Meta Cranky's compulsion to preserve fruity bits in teeny jars is a product of her Red State upbringing. The thickets of ripening sand plums near Cranky Girls' Farm move the locals to stand in sandburrs, among throngs of snakes and clouds of mosquitoes, to fill feed sacks with very small, very local, produce. The locals take these sacks to granny ladies who then make a tart, red jam. People in Philadelphia eat scrapple, which MC can tell you is big mistake. Those crazy Canadians eat cheese curds and gravy, which might be OK if you're trying to pack on blubber like a penguin. In the whole universe of local cuisine, you could do a lot worse than plum jam. It's rather a point of local pride: since this product is not available in stores or on QVC, you're not going to get any unless you make it yourself. Or someone likes you.
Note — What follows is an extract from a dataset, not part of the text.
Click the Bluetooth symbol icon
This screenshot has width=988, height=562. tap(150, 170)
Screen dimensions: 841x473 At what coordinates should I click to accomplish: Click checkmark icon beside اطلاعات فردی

The Crankies' very urban plum tree stands in for a thicket of Red State sand plums. What we lack in snakes and sandburrs, we make up for with plummy spots on our living room carpet. Cranky #1 declares that the act of jamming satisfies her itch to hoard food. Apparently, children exposed to the Little House books at an early age will expect to hang onions from their rafters and cram their cellars full of potatoes. If they have neither rafters or cellars, they'll settle for putting plums into mismatched mayo jars.

In 1957, the Cimarron River flooded at Hazel's house, marooning a few dozen aunts, uncles, and babies for several days. Meta Cranky asked Friendly Cousin about this years afterward, wondering what all those people found to eat. Food wasn't a problem, Friendly Cousin reported. Before the cellar filled with water, they brought up all Hazel's canning jars, full of local produce.
--MC

3 comments:

  1. Oh, someone likes me! We have a jar of the tastiest plum jelly ever. Many thanks! Your lovely references to the sand creek plums and their canners made me picture the gorgeous jellies and jams in my grandmother's cellar.

    I, for one, could use some of those old-time home ec courses: As I just spent the last hour of daylight tying paper bags over the peaches so the squirrels won't take a bite out of each one and then jettison it, I am a little jealous of the bounty on your sidewalk. If the bags and dangling mothballs, fake owl with bobblehead and real-live ribbon snake do their jobs, I'll bring you a peach cobbler.

    Bon appetit!
    RM

    ReplyDelete
  2. Nicely done, ladies. Don't put your sterilizer or your strainers away just yet. I can bring you more plums from my trees (descendants of your own). I think there's enough to make one more pint. xoZ

    ReplyDelete
  3. Those are some lucky squirrels!